Best Hikes Around Melbourne

By Hilary Simmons
22nd Jan 2016

best hikes melbourne

Living in the city is great, but sometimes you just need to go get amongst nature, you know? Near Melbourne, there are so many great walking tracks that are within easy reach of a car park or public transport, and here are some of our favourites.

There are maps, additional info and alternative routes available using our favourite internet oracle, Google. Happy hiking!

1. Heidelberg to Templestowe

14km out of Melbourne

This 17.5km circuit will take you around 7 hours to complete, so make a day of it and take a picnic to eat on the grassy flats. The track follows the Main Yarra Trail and curls around the Banyule Wetlands to give you a birds-eye view of the diverse landscape. You can expect to see native wildlife, numerous waterbirds, Aboriginal scar trees and, er, a golf course (so get the camera ready for that one). The set-off point at Banyule Flats Reserve is close to Heidelberg Railway station, and you can also start walking at Westerfolds Park in Templestowe.

2. Altona Wetlands

19km out of Melbourne

You might spot the rare Altona Skipper Butterfly flitting through the wildlife reserve of Truganina Swamp as you walk this 10.7km circuit. The trail follows a series of walking and cycling tracks round Laverton Creek, so even if you miss the butterfly you’re bound to see plenty of waterbirds including ducks, pelicans and spoonbills. At the 2.2km mark you’ll find a set of steps marked ‘The 100 Steps of Federation’, which lead to the top of a hill where there is a sculpture called the ‘Time Beacon’, and birds-eye views across Port Phillip Bay. Buses from Laverton to Williamstown are a good way to get here if you don’t have a car.

3. Dandenong Creek Parks

25km out of Melbourne

The beautiful parklands of the Dandenong Creek valley are well worth spending a day in, and there’s a great 8.6km walking circuit with a deviation to Jells Park Tearoom at the halfway point. You can expect to see native wildlife, exotic trees, numerous waterbirds and a very pretty lake as well as remnant natural forest at Shepards Bush. Don’t have a car? Bus services run from Glen Waverly Station along High Street Road right up to Nortons Lane, aka your starting point. 

4. Braeside Park

26km out of Melbourne

The sandbelt region of Melbourne extends from Braeside to Frankston and was once made up of swamps and sand dunes. After Melbourne was settled, farmers set up shop there, and now one of the last remaining farms has been redeveloped into Braeside Park.

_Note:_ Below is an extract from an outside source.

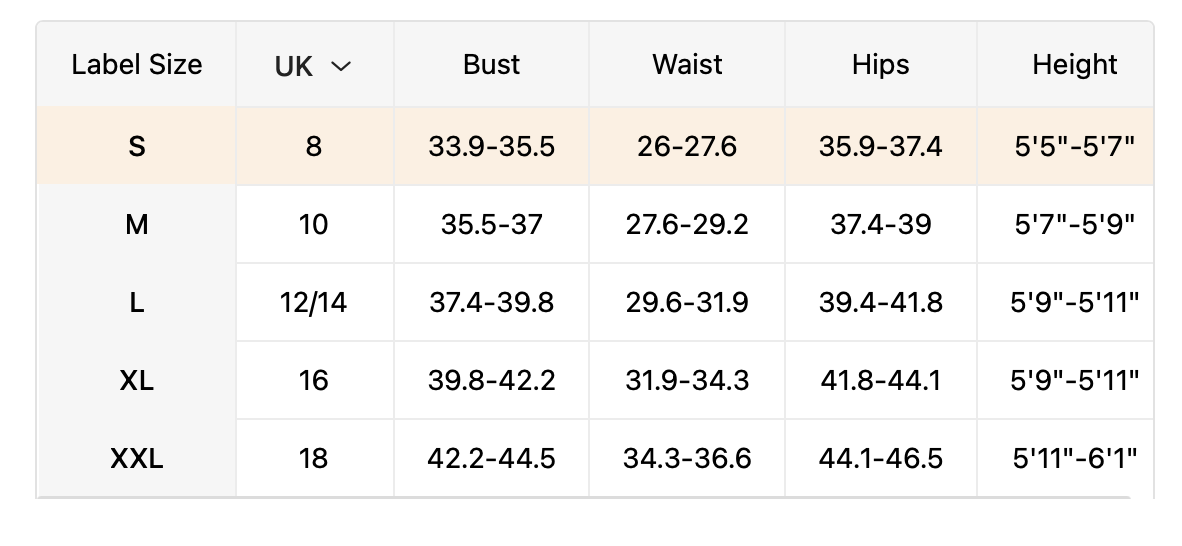
Task: Click bust measurement 35.5-37 cell
Action: 491,224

There is an easy 5.9km circuit with zero hills (win!) that takes around 2 hours to walk. Two pretty mosaic walls near the end celebrate the cultural heritage of the park. Parking is plentiful and bus #812 runs from Mentone Railway Station past the entrance to the park – just see here for timetables.

5. Birds Land

40km out of Melbourne

Nestled in the foothills of the Dandenong Ranges, this small, pretty park is dwarfed by Victoria’as much larger Lysterfield Park. A scenic 10.5km circuit combines the two, threading around two man-made lakes which are home to happy-go-lucky ducks and water hens. It takes around 3.5 hours to walk and involves a fair bit of climbing so wear sturdy shoes. It’s best to get there by car – in part, so that you can go for an ice cream in the neighbouring town of Tecoma afterwards.

6. Barwon River

80km out of Melbourne

Barwon River flows through the suburbs of Geelong and has plenty of walking and bike paths - but we like the 20.6km circuit for a medium-hard walk. It passes through Yollinko Park, which was once the local aborigines’ winter base, then scoots around Buckley Falls, which were named after an escaped convict. You won’t find any public transport here, but there is parking galore and heaps of picnic shelters.

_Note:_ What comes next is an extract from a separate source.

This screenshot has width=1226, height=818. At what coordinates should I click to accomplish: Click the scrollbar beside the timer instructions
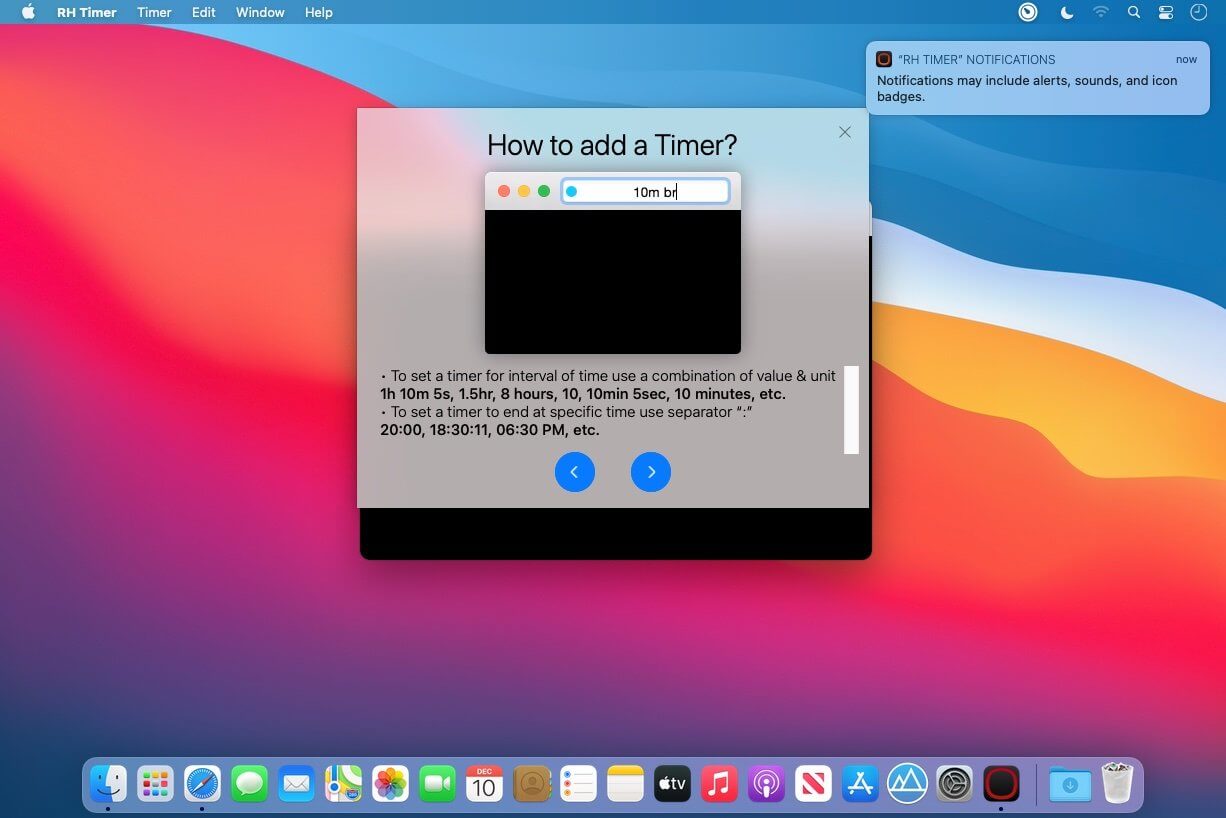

7. Bells Beach & Ironbark Basin

104km out of Melbourne

This 11.2km circuit follows sandy beaches under coastal cliffs to a lovely reserved area of bush known as Ironbark Basin. Once a farm, it’s now a fauna and flora reserve with pretty lookouts, small dams and an old mine which was once used to produce red ochre for painting trains in the 1920s. As with all beach walks, be careful to check tide times before setting out!